To help prevent future spyware installations/infections, please read the Anti-Spyware Tutorial and use the tools provided.

Are there any problems now? If not, you should be set to go.

[Lonesome_dove989]

Well, That took care of everything except Funweb. Should I follow the same instructions to get rid of that?

Latest ActiveScan:


Incident Status Location

Adware:adware/funweb No disinfected Windows Registry

[greyknight17]

It's a minor problem there and that's why I just left it. It's basically harmless, so unless you really want to remove it, we'll leave it

Any problems now?

[Lonesome_dove989]

Nope, I have been maintaining connection since yesterday. Seems to be running fine as of now.
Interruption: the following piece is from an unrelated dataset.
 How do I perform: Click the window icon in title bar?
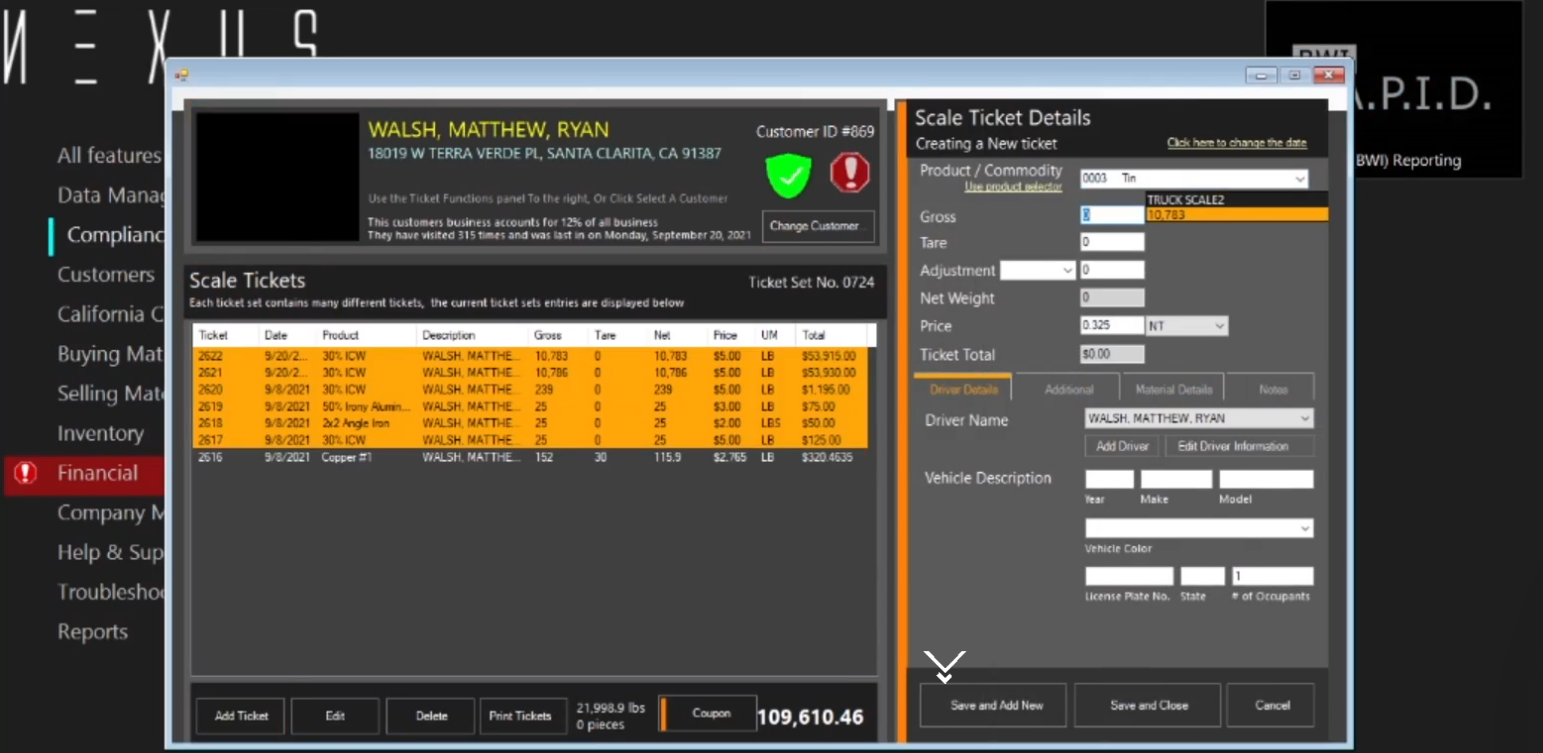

Thank you very much, Kevin!

[Lonesome_dove989]

Lemme take that back, sorry! I'm still getting popup attempts on website where I have popup immunity for being a moderator of a message forum. I have a popup blocker, but I shouldn't even see it working on this particular forum. The admins of the forum say there is nothing wrong on their end.

Any ideas?

[greyknight17]

Does this site have popups itself? If so, it's probably not spyware related then. You have to check your browser settings (or popup blocker settings) to make sure they are set up correctly to block them.

[Lonesome_dove989]

The site does have popups for members/guests who are not moderators. As a moderator, I shouldn't be getting any popups or popup attempts. I've talked to the other moderators of the forum, and no one else is getting popups, so it's just me.

Any ideas?

[greyknight17]

I'm not sure what to say here because it seems that it is a problem on their side then. If you say you are a moderator also and you still get popups on their site, then you know it's not your computer. Make sure you still have moderator status on that site.

Are these popups from this site only? Any popups from any other sites (that shouldn't have them)?

I suggest talking to them again.

[Lonesome_dove989]

Yes, I still have moderator status. I don't do a lot of general "surfing", so I don't really know what sites have popups or whatnot. I just know that in this forum, I'm not supposed to have any. And, I'm the only moderator on this forum who is having any popups on the site.

Oh, well. I give up. It's only occaisionally that I get them now, anyway.

Thanks for the help!

[greyknight17]

Since this issue appears to be resolved ... this Topic has been closed. Glad we could help.

If you're the topic starter, and need this topic reopened, please contact a staff member with the address of the thread.

Everyone else please begin a New Topic.